Berkaitan dengan hal itu, Imam an-Nawawi dalam muqaddimah kitab al-Majmu’ menjelaskan sebagai berikut:
وَيَنْبَغِي أَنْ يَبْدَأَ مِنْ دُرُوْسِهِ عَلَى الْمَشَايِخِ وَفِي الْحِفْظِ وَالتِّكْرَارِ وَالْمُطَالَعَةِ بِالْأَهَمِّ فَالْأَهَمِّ: وَأَوَّلُ مَا يَبْتَدِئُ بِهِ حِفْظُ الْقُرْآنِ الْعَزِيْزِ فَهُوَ أَهَمُّ الْعُلُوْمِ وَكَانَ السَّلَفُ لاَ يُعَلِّمُوْنَ الْحَدِيْثَ وَالْفِقْهَ إِلاَّ لِمَنْ حَفِظَ الْقُرْآنَ وَإِذَا حَفِظَهُ فَلْيَحْذَرْ مِنَ الْاِشْتِغَالِ عَنْهُ بِالْحَدِيْثِ وَالْفِقْهِ وَغَيْرِهِمَا اشْتِغَالاً يُؤَدِّي إِلَى نِسْيَانِ شَيْءٍ مِنْهُ أَوْ تَعْرِيْضِهِ لِلنِّسْيَانِ. وَبَعْدَ حِفْظِ الْقُرْآنِ يَحْفَظُ مِنْ كُلِّ فَنٍّ مُخْتَصَرًا وَيَبْدَأُ بِالْأَهَمِّ وَمِنْ أَهَمِّهَا الْفِقْهُ وَالنَّحْوُ ثُمَّ الْحَدِيْثُ وَالْأُصُوْلُ ثُمَّ الْبَاقِي عَلَى مَا تَيَسَّرَ
Sudah semestinya seseorang mengawali belajarnya kepada para syaikh, termasuk dalam hal hafalan dan kajian, dengan yang paling penting lalu yang penting berikutnya. Hal pertama yang harus dipelajari adalah menghafal al-Qur`an al-‘Aziz. Itu adalah ilmu yang paling penting. Para ulama salaf tidak mengajarkan hadits dan fiqih kecuali kepada orang yang sudah hafal al-Qur`an. Jika seseorang sudah hafal al-Qur`an waspadalah dari tersibukkan oleh hadits, fiqih, atau lainnya yang menyebabkannya lupa dari hafalannya atau sebatas mengganggu hafalannya. Setelah hafal al-Qur`an, baru seseorang menghafal ilmu lainnya mulai dari yang mukhtashar (ringkasan). Mulai dari yang paling penting, yaitu fiqih, nahwu, hadits, ushul, kemudian ilmu lainnya yang mudah baginya.[12]

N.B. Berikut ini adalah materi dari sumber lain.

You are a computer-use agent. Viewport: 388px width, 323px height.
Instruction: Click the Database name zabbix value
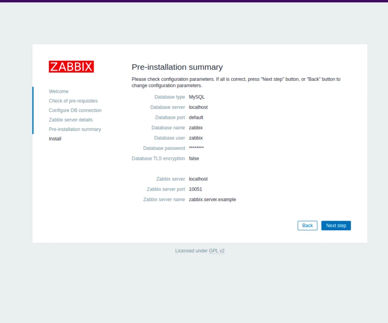[195, 127]
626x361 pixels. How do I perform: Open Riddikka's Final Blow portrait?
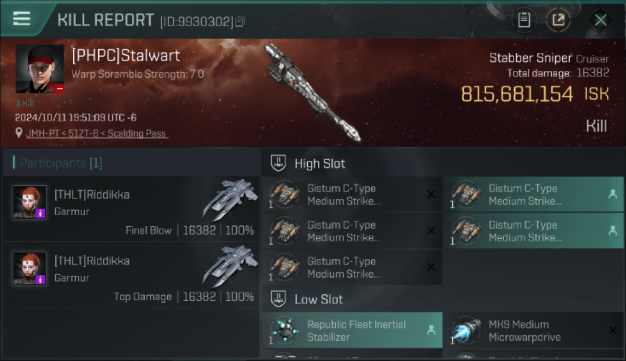pos(29,202)
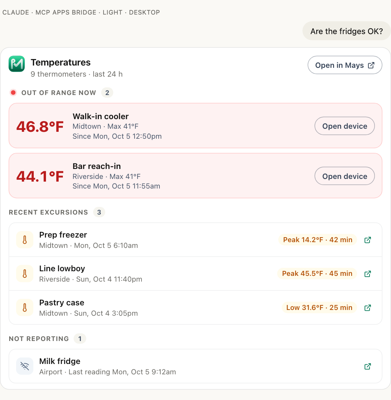Open device for Bar reach-in
This screenshot has height=400, width=391.
point(345,176)
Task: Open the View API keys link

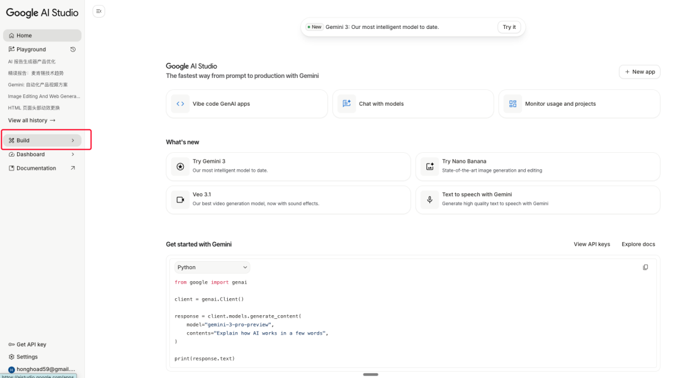Action: tap(591, 244)
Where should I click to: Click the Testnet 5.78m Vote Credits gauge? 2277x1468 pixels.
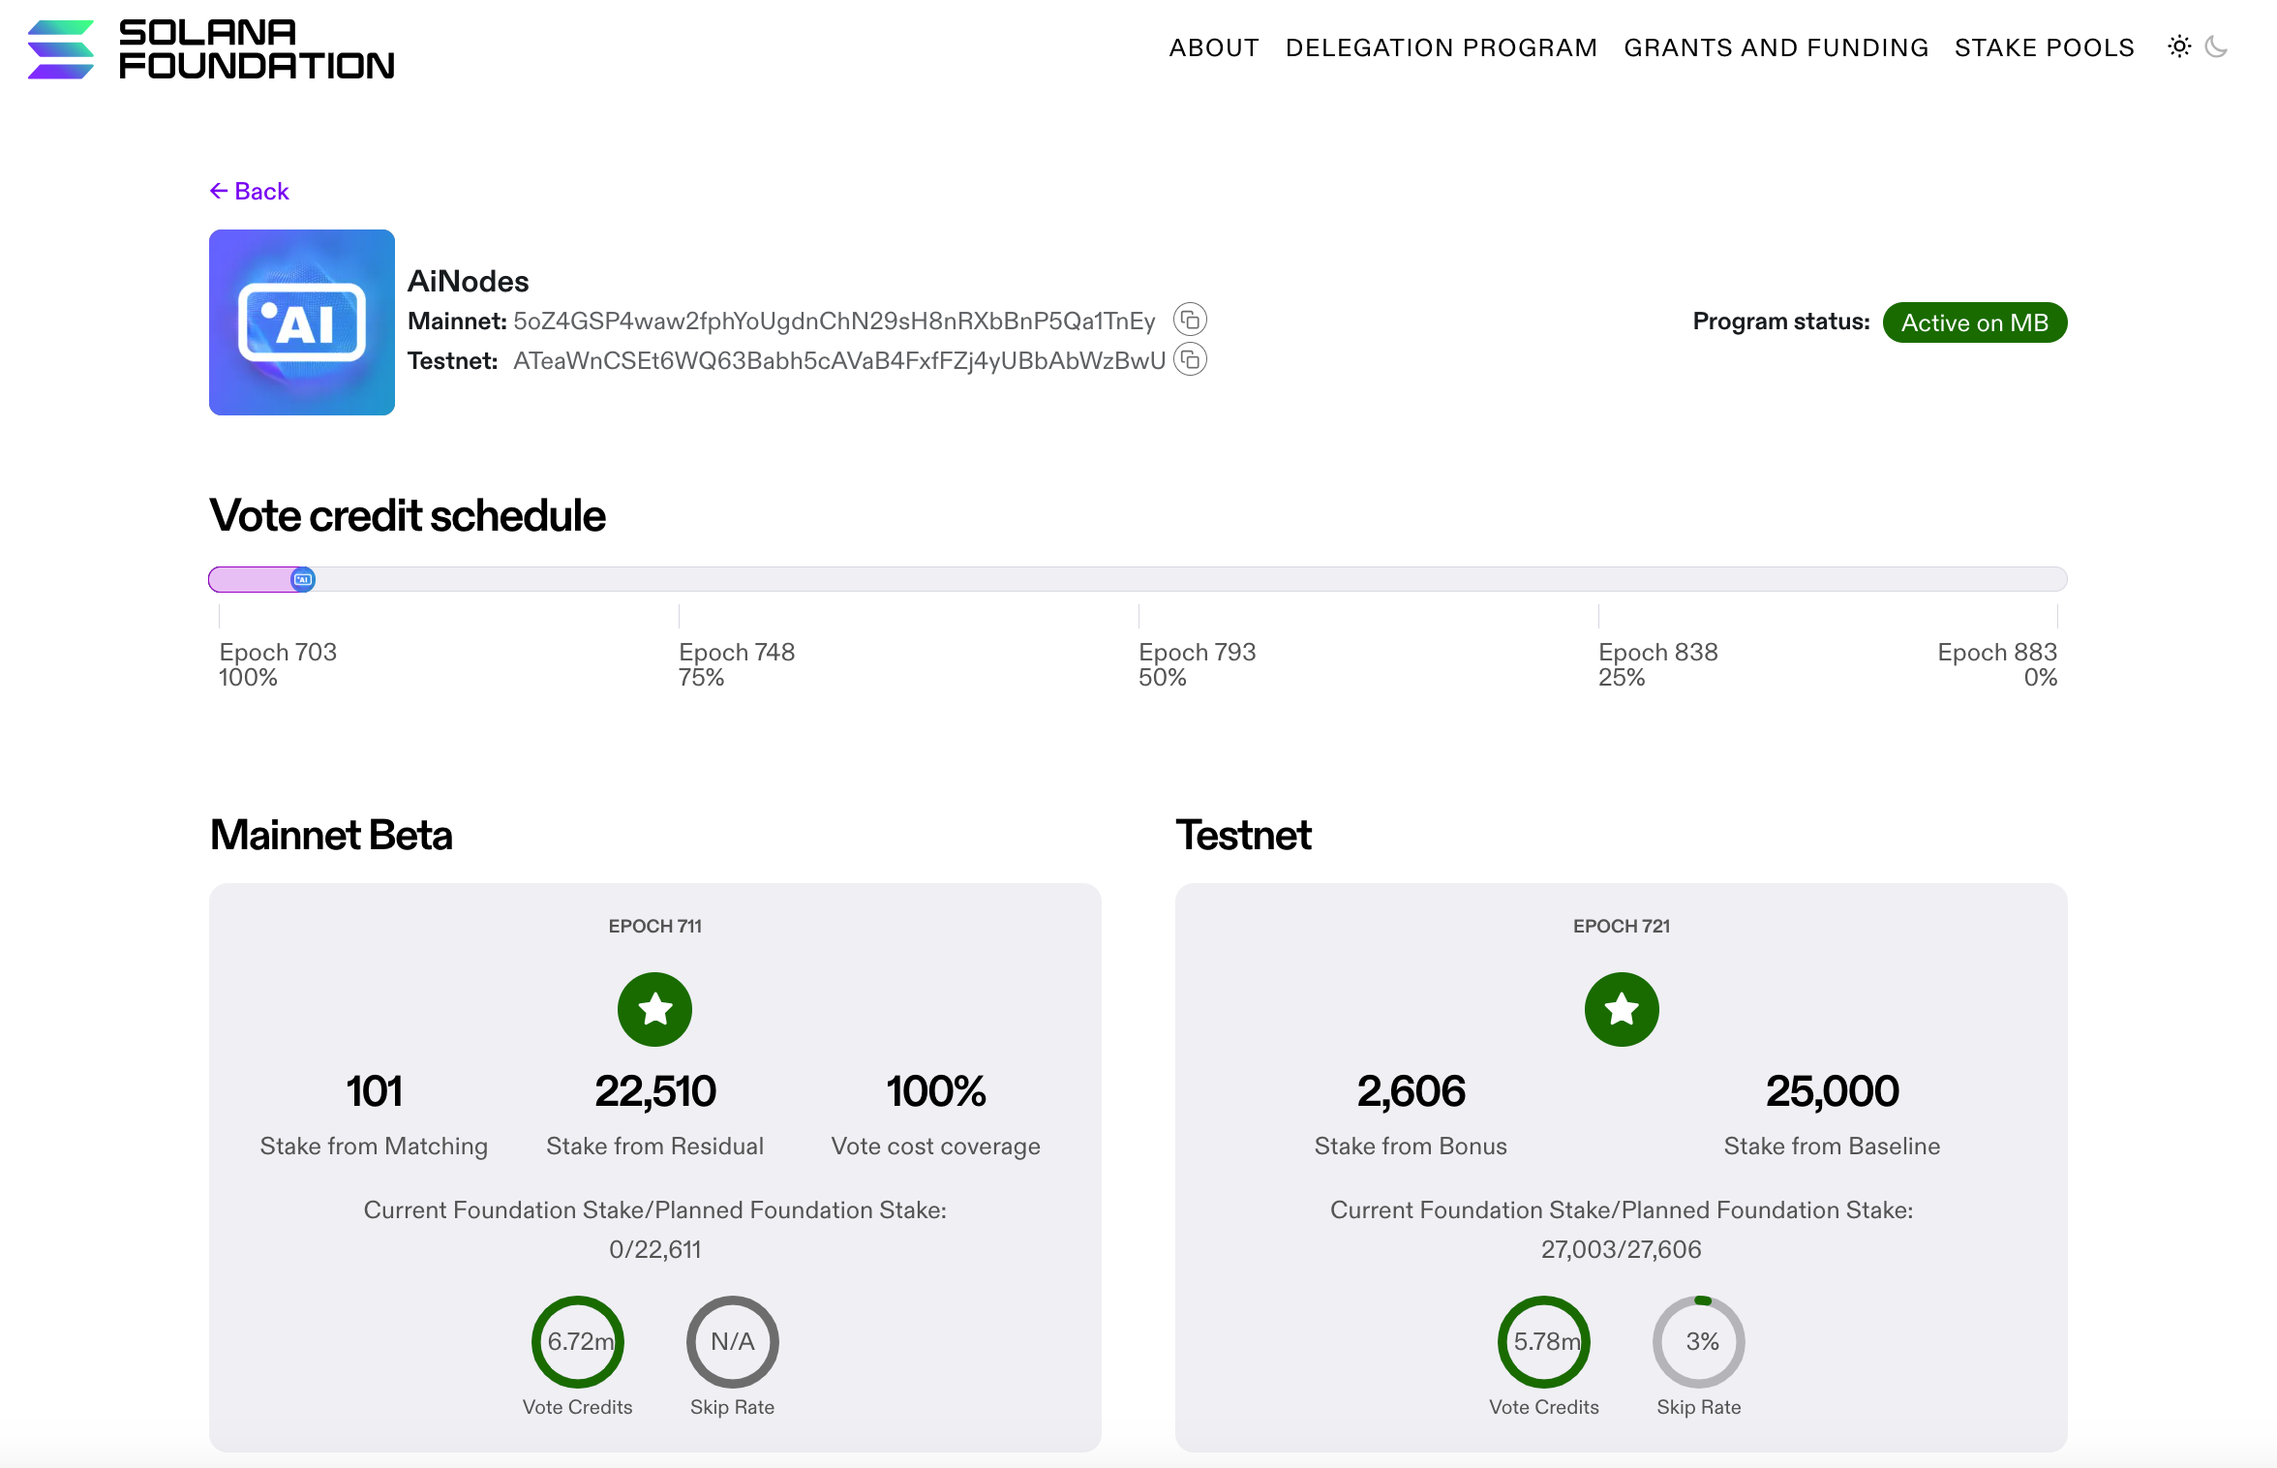(1544, 1342)
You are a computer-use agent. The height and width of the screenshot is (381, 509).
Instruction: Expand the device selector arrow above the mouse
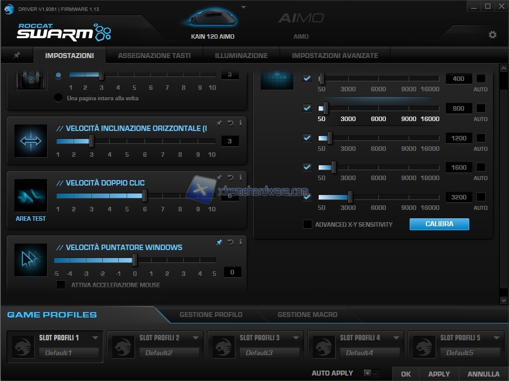pos(243,7)
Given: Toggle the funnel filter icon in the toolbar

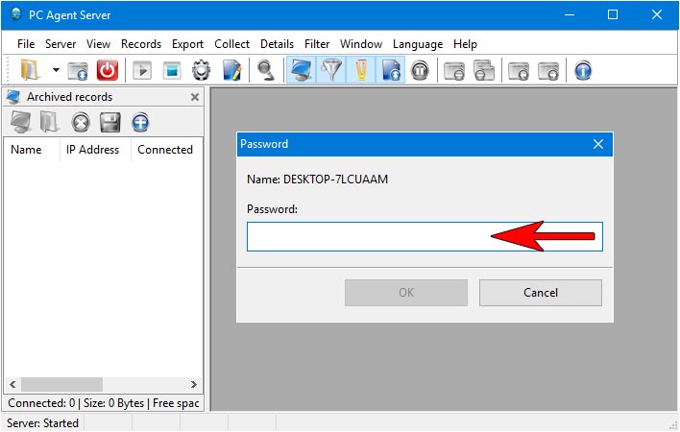Looking at the screenshot, I should coord(331,70).
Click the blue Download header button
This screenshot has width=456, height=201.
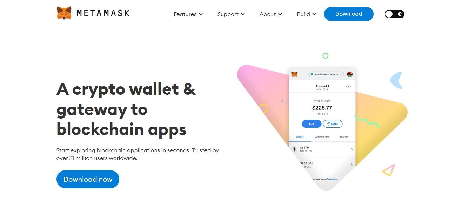(x=349, y=14)
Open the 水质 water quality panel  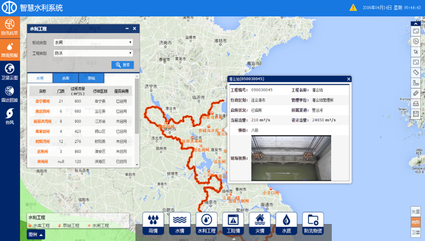pos(286,223)
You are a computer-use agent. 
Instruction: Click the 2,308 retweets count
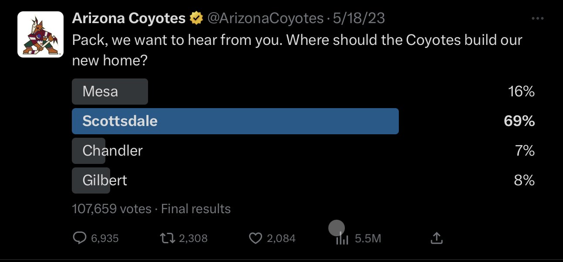193,238
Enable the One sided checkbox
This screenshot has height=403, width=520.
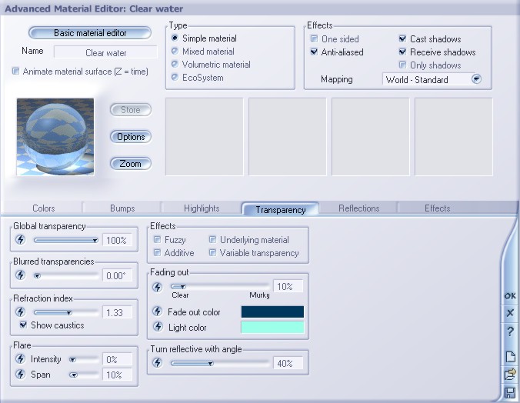[x=314, y=39]
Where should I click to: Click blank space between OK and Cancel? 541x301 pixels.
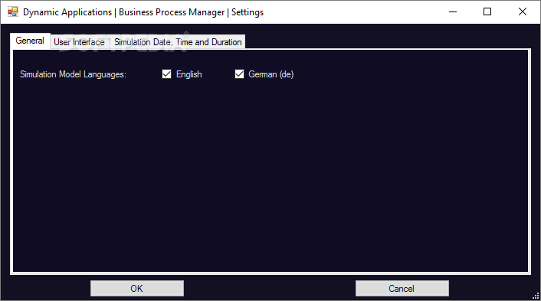pyautogui.click(x=270, y=288)
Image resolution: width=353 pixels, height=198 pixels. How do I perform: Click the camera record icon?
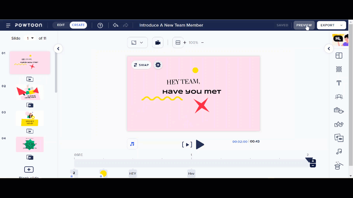point(158,43)
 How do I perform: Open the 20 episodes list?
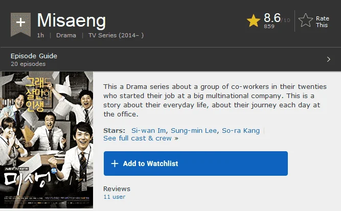28,64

Penjelasan yang tidak jauh berbeda dikemukakan oleh Syaikhul-Islam Ibn Taimiyyah:
وَأَمَّا طَلَبُ حِفْظِ الْقُرْآنِ فَهُوَ مُقَدَّمٌ عَلَى كَثِيرٍ مِمَّا تُسَمِّيهِ النَّاسُ عِلْمًا. وَهُوَ إمَّا بَاطِلٌ أَوْ قَلِيلُ النَّفْعِ. وَهُوَ أَيْضًا مُقَدَّمٌ فِي التَّعَلُّمِ فِي حَقِّ مَنْ يُرِيدُ أَنْ يَتَعَلَّمَ عِلْمَ الدِّينِ مِنْ الْأُصُولِ وَالْفُرُوعِ فَإِنَّ الْمَشْرُوعَ فِي حَقِّ مِثْلِ هَذَا فِي هَذِهِ الْأَوْقَاتِ أَنْ يَبْدَأَ بِحِفْظِ الْقُرْآنِ فَإِنَّهُ أَصْلُ عُلُومِ الدِّينِ... وَالْمَطْلُوبُ مِنْ الْقُرْآنِ هُوَ فَهْمُ مَعَانِيهِ وَالْعَمَلُ بِهِ فَإِنْ لَمْ تَكُنْ هَذِهِ هِمَّةَ حَافِظِهِ لَمْ يَكُنْ مِنْ أَهْلِ الْعِلْمِ وَالدِّينِ وَاَللَّهُ سُبْحَانَهُ أَعْلَمُ
Adapun menghafal al-Qur`an maka itu harus diprioritaskan daripada ilmu lain yang dikenal oleh manusia, entah itu ilmu yang batil ataupun yang sedikit manfaatnya. Ia juga harus diprioritaskan daripada mempelajari ilmu-ilmu agama baik yang ushûl-nya atau cabang-cabangnya. Karena sesungguhnya yang disyari'atkan sebagai kewajiban dalam hal ini, pada waktu-waktu ini, adalah mulai dengan menghafal al-Qur`an, karena itu merupakan ashal dari ilmu-ilmu agama... Di samping itu, sudah barang tentu yang dituntut dari al-Qur`an adalah memahami maknanya dan mengamalkannya. Jika bukan ini yang menjadi motif dari sang penghafal al-Qur`an, maka tentu ia tidak termasuk ahli ilmu dan agama. Allah Subahanahu lebih mengetahui.[13]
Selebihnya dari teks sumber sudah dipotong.